◆ Provided records:
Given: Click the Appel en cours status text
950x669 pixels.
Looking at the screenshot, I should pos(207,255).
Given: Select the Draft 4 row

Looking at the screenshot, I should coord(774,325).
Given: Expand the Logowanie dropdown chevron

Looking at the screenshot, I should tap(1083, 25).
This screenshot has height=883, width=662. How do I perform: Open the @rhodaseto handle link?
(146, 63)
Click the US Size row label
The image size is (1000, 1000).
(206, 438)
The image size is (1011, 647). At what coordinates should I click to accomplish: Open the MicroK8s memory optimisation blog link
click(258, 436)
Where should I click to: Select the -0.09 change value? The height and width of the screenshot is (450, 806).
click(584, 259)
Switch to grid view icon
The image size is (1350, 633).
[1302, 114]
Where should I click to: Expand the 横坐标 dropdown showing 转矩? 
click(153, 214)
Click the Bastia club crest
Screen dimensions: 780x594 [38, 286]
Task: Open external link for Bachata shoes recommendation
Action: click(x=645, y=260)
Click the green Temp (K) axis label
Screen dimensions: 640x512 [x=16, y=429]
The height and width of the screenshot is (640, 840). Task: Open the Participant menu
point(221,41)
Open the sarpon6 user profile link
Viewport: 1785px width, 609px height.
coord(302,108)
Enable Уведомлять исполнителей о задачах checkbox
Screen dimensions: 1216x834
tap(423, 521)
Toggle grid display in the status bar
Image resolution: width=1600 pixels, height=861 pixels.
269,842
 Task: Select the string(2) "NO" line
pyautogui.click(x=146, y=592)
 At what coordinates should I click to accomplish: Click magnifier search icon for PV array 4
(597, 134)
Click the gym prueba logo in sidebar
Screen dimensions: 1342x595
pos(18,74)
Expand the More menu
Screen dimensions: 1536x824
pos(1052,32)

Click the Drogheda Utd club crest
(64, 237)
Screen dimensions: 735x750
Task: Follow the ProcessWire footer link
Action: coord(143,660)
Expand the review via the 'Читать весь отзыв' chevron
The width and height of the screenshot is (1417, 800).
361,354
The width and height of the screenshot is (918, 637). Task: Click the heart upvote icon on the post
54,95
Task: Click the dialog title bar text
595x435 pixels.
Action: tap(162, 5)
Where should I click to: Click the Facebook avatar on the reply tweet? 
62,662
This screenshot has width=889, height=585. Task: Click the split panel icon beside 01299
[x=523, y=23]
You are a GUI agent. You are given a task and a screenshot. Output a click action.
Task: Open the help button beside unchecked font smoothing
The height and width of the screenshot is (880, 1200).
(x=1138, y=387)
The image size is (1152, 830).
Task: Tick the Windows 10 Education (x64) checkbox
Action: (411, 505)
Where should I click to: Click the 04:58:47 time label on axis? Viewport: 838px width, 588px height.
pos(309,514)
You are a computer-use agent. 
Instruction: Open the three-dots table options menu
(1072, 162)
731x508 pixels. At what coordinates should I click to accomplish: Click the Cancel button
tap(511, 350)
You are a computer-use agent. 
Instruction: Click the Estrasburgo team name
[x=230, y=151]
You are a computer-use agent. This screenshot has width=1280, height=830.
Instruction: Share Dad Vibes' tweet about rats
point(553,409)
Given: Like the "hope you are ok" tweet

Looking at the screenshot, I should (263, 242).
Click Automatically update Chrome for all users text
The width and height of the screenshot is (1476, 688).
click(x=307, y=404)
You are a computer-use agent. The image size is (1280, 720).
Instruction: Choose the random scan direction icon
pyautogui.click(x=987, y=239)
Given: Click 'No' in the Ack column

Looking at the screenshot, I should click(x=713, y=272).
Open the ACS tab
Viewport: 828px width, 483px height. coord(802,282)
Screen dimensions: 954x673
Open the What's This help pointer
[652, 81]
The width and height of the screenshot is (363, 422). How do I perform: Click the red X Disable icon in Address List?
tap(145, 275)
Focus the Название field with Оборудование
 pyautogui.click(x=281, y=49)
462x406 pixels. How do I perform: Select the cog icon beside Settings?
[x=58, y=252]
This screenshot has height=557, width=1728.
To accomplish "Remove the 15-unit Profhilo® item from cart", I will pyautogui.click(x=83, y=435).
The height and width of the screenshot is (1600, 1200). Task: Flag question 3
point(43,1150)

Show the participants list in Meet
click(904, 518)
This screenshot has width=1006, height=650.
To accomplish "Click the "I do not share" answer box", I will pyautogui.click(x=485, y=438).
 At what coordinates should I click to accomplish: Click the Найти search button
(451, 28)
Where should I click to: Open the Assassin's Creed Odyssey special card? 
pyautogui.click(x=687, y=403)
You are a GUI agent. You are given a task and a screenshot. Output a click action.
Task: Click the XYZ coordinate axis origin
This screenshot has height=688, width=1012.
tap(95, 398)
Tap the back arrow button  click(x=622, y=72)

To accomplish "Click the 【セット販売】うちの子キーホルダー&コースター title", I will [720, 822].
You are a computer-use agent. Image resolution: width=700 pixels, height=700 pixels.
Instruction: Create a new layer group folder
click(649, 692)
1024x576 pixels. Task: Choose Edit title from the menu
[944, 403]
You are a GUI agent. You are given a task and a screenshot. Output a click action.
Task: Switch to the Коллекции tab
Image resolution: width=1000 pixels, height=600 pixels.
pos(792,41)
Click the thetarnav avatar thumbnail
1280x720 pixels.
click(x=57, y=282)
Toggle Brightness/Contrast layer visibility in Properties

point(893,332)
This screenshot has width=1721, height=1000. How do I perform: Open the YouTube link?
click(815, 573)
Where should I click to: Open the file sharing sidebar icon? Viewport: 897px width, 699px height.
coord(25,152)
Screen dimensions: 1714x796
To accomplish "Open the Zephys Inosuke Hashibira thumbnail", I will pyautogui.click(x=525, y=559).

◆ Exercise directions:
Show all lines from the listing above in which "will" appears.

◆ Response:
To accomplish "Remove the 15-unit Profhilo® item from cart", I will pyautogui.click(x=83, y=435).
To accomplish "Click the "I do not share" answer box", I will pyautogui.click(x=485, y=438).
To accomplish "Click the 【セット販売】うちの子キーホルダー&コースター title", I will [720, 822].
To accomplish "Open the Zephys Inosuke Hashibira thumbnail", I will pyautogui.click(x=525, y=559).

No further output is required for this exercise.